Accordingly, the present invention provides an automatic mechanism to assist users in identifying bus bandwidth capacity that is or can be made available when a device is added to an AV network or when a new connection is needed between devices on the network. The present invention also provides a mechanism that assists the user in determining which devices and applications can or should be shut off to create the required bus bandwidth capacity. The present invention is user friendly and conveniently implemented in an AV network. These and other objects and advantages of the present invention will no doubt become obvious to those of ordinary skill in the art after having read the following detailed description of the preferred embodiments which are illustrated in the various drawing figures.
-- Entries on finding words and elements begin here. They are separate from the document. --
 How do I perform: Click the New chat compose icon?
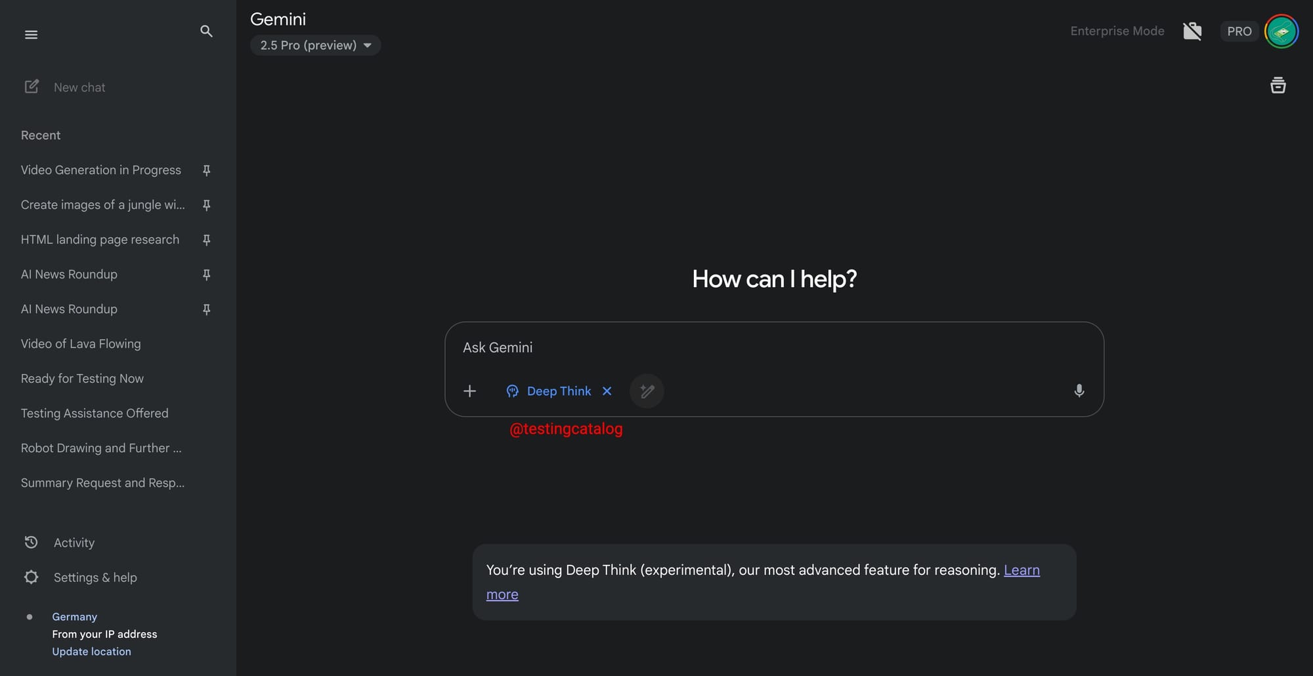32,87
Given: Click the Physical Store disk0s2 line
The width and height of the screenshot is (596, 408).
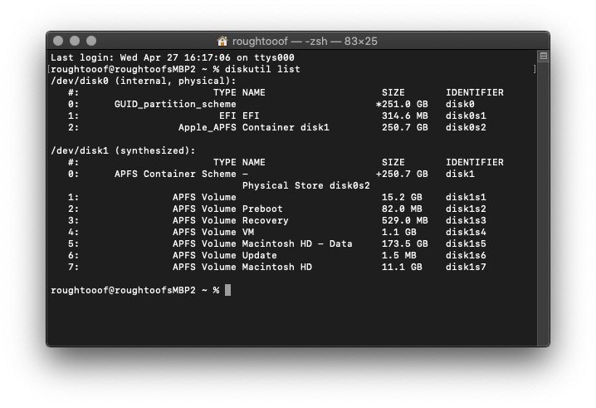Looking at the screenshot, I should click(x=306, y=186).
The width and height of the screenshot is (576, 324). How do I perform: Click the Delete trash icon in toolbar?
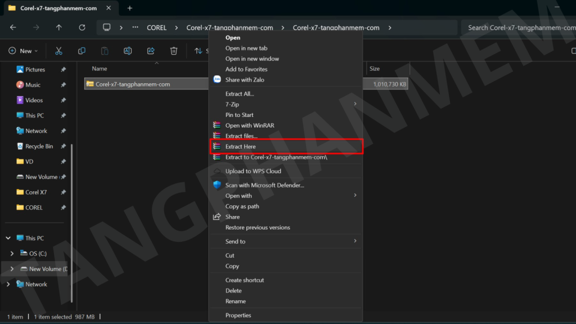click(174, 51)
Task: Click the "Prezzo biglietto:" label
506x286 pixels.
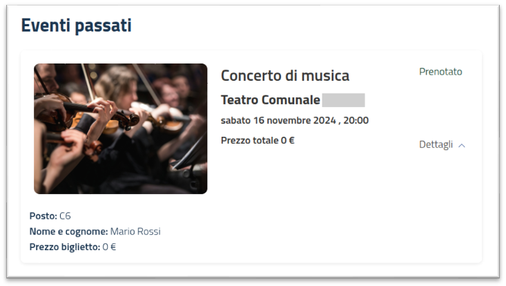Action: tap(64, 247)
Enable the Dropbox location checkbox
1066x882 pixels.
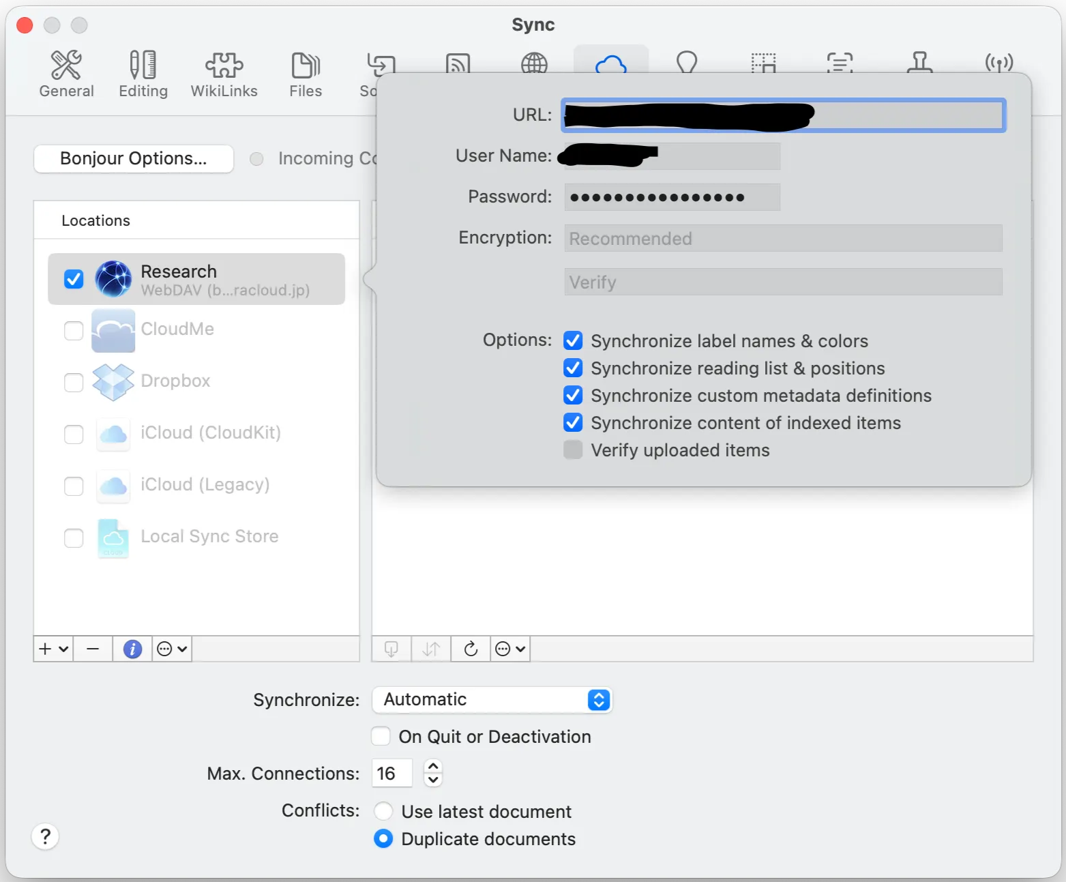point(74,382)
The present invention provides a method and system for automatically freeing up and allocating bandwidth on a network bus in an AV network. When a request for a new connection (e.g., a communication channel) between two devices (e.g., a source device and a sink device) is received, the present invention implements an intelligent process to determine if a new channel is needed, and to make adequate bus bandwidth capacity available if so. First, the present invention determines whether a communication channel is already allocated to the source device, and if so, the connection between the source device and the sink device is made using an overlay of the existing channel. Otherwise, the present invention compares the required bus bandwidth capacity for the source device with the available bus bandwidth capacity. The present invention then implements voluntary and forced load shedding techniques, and deallocates bus bandwidth capacity allocated to one or more of the devices on the network if the available bus bandwidth capacity is less than the required bus bandwidth capacity. The present invention allocates a new channel between the source device and the sink when the available bus bandwidth capacity is greater than or equal to the required bus bandwidth capacity.
Specifically, in the present embodiment, the present invention described herein identifies existing communication channels that are unused and deallocates those channels as necessary until available adequate bus bandwidth capacity is available. The present invention also identifies bus bandwidth capacity allocated to cooperating applications and, after receiving authorization from the cooperating applications, deallocates that bandwidth capacity to the extent necessary to make available adequate bus bandwidth capacity (e.g., voluntary load shedding). The present invention also identifies bus bandwidth capacity allocated to devices that are designated as low priority by a user of the network, and deallocates the bus bandwidth capacity allocated to the lowest priority device to the extent necessary to make available adequate bus bandwidth capacity (e.g., forced load shedding).